Maybe you have other controls / factors that can make it work for you.

But my experience is that as you split things across more teams or have more complicated IaC "supply chains" (eg teams supplying modules to each other or have lots of ppl working on different bits of the same thing) you need to look at ways to make things more foolproof, easier to support and give yourself as much "wiggle room" as possible for upgrades. At this point having state split out is very helpful (almost essential).

Because the terminology seems to be tripping up the conversation I'd be inclined to phrase it like this: a single "terraform apply" should be touching a precious, stateful stack or a disposable stateless stack and these should be clearly delineated.
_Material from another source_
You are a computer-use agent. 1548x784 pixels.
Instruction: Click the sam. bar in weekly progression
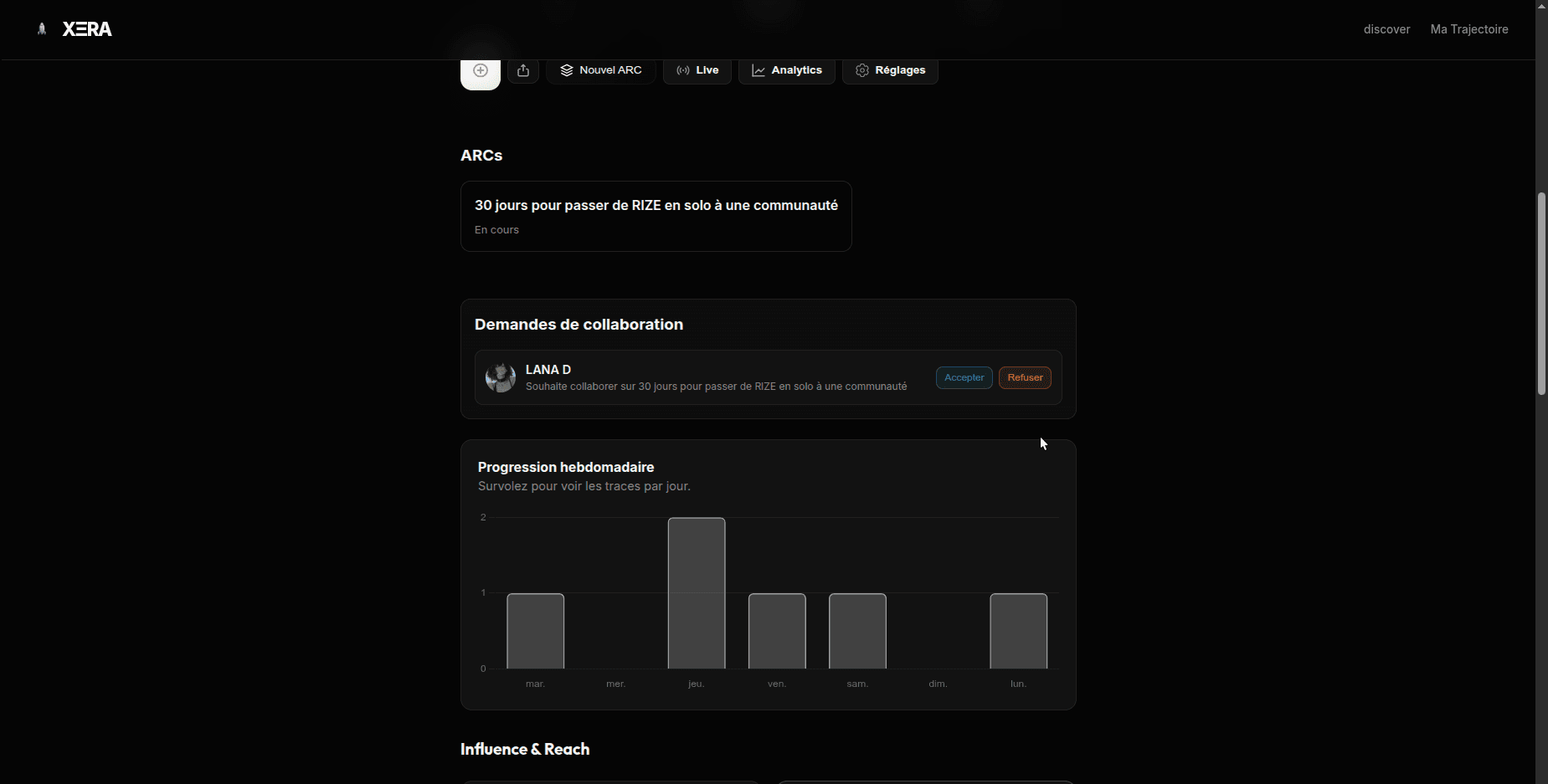856,630
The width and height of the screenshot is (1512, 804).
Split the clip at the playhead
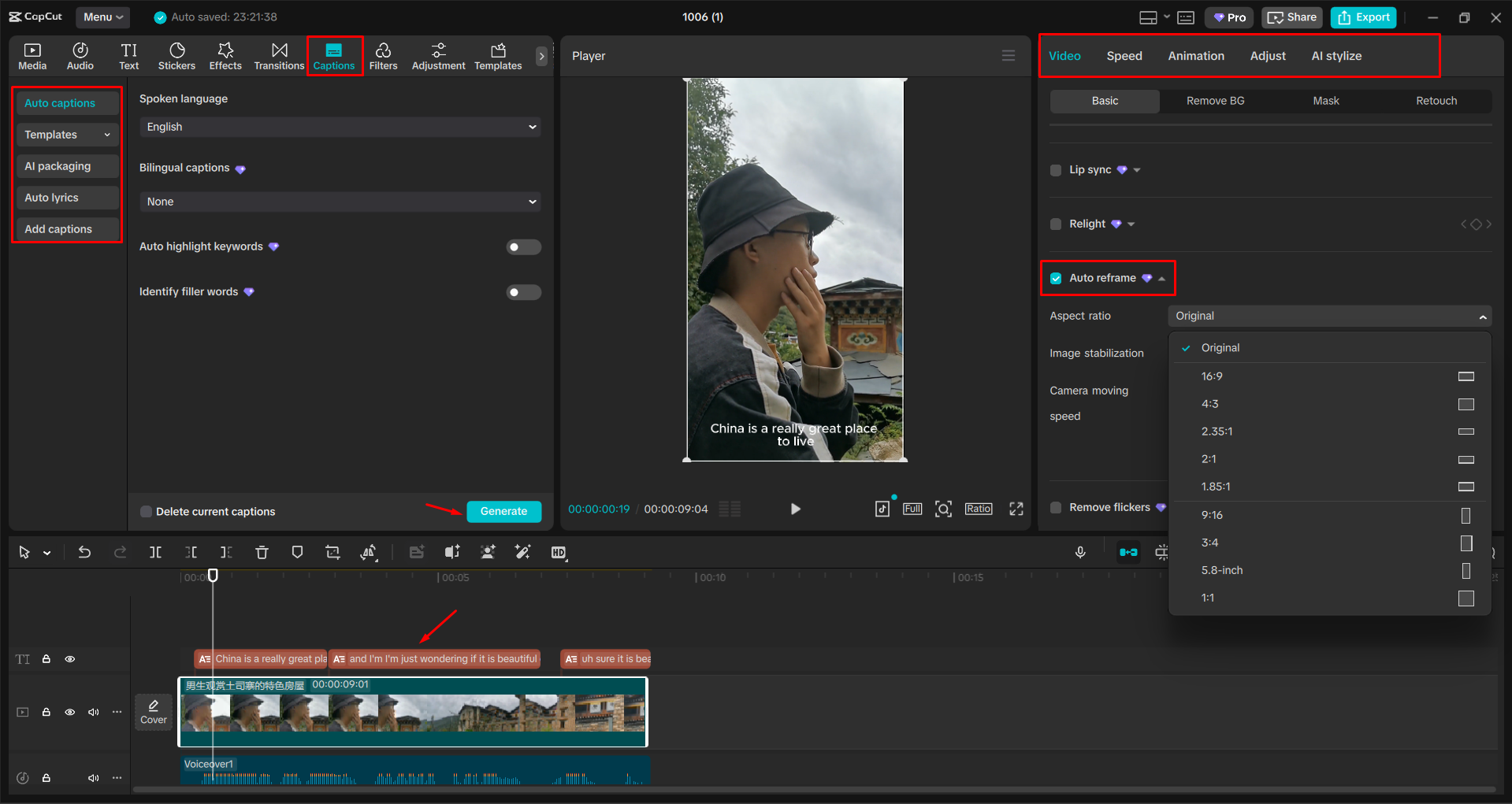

Ideally the stateful stacks should be as small as possible, as much stuff as possible should be in the stateless stacks.

linuxdude314 · on Aug 5, 2023

The way I see it is we only want to use TF for setting up "base infrastructure". This is things like our VPC networks, cloud routers, firewall rules, and finally our Kubernetes clusters.

We still allow devs to use TF, but it's only for using cloud services they depend on, like say a SQL DB or something.

I think you and I are 100% on the same page, but I think the word state (in the way you are using it) is causing a bit of confusion at least for me. A terraform stack will always have state, that's the point. In addition to the current "tfstate" there is a set of parameters that must be used with w/e modules in order to arrive at the tfstate. That's the state that causes problems, not the tfstate so much at least in my experience, as these often are _not_ version controlled.

This is why it's critical to only allow terraform to be applied using automation. I mean don't make it a company policy, make it IAM policy so it's literally not possible.